Segment Open
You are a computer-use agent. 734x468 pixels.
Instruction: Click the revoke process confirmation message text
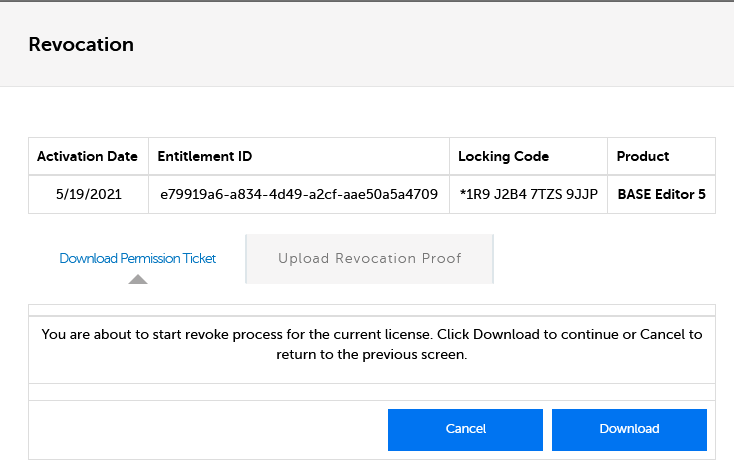click(x=372, y=344)
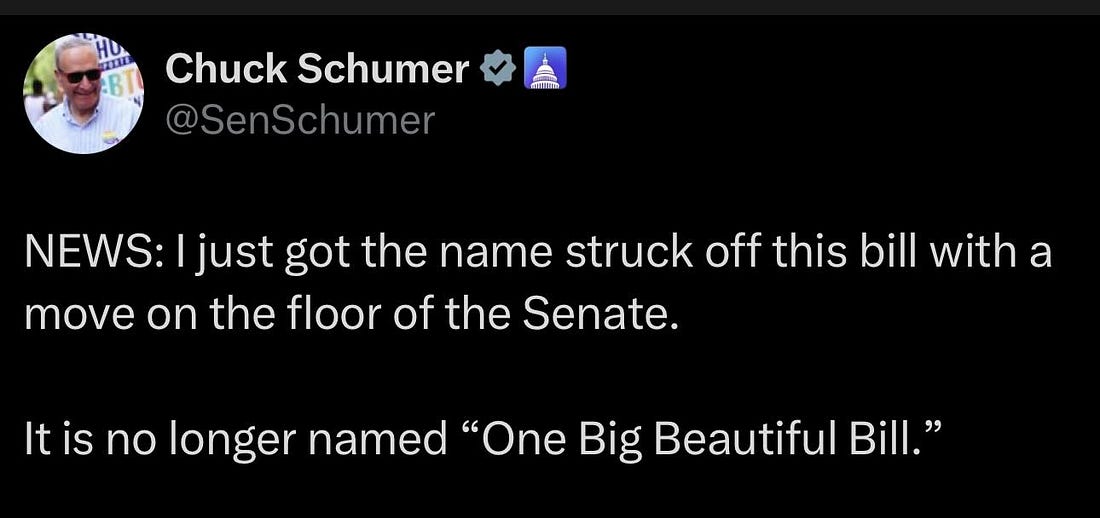The width and height of the screenshot is (1100, 518).
Task: Click the Capitol building government badge
Action: pos(543,69)
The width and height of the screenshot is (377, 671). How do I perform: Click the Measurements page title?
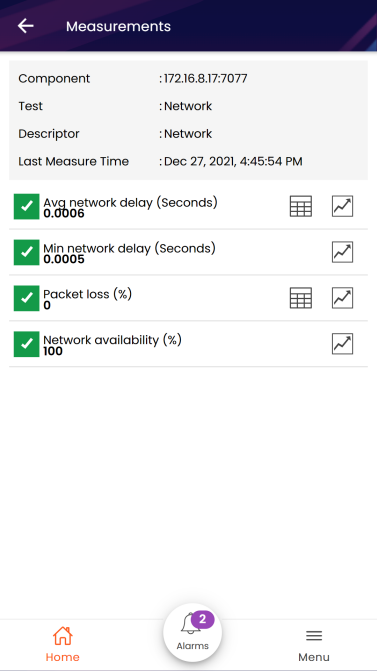pyautogui.click(x=119, y=27)
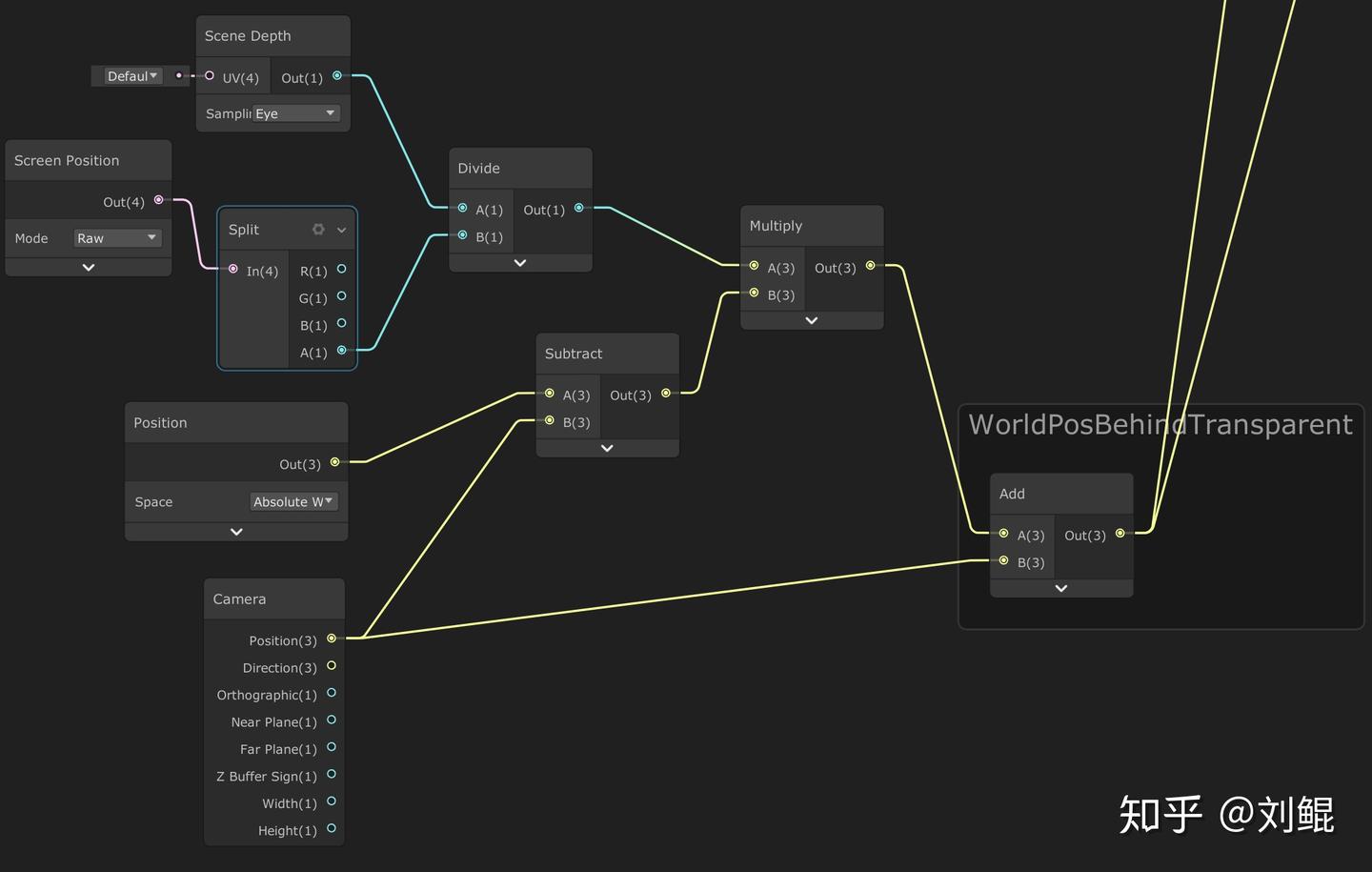Click the B(3) input port on Multiply
Screen dimensions: 1372x872
(754, 294)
Segment Closed
- _WORK TO BE COMPLETED_: The answer must be an exact copy of the lines from the one with "The width and height of the screenshot is (377, 671)." through the final line above, both ends included, and nothing else; pictures stay out.

- _RESPONSE_:
The width and height of the screenshot is (377, 671). How do I perform: Click the Measurements page title?
pyautogui.click(x=119, y=27)
Click the B(3) input port on Multiply
Screen dimensions: 1372x872
(754, 294)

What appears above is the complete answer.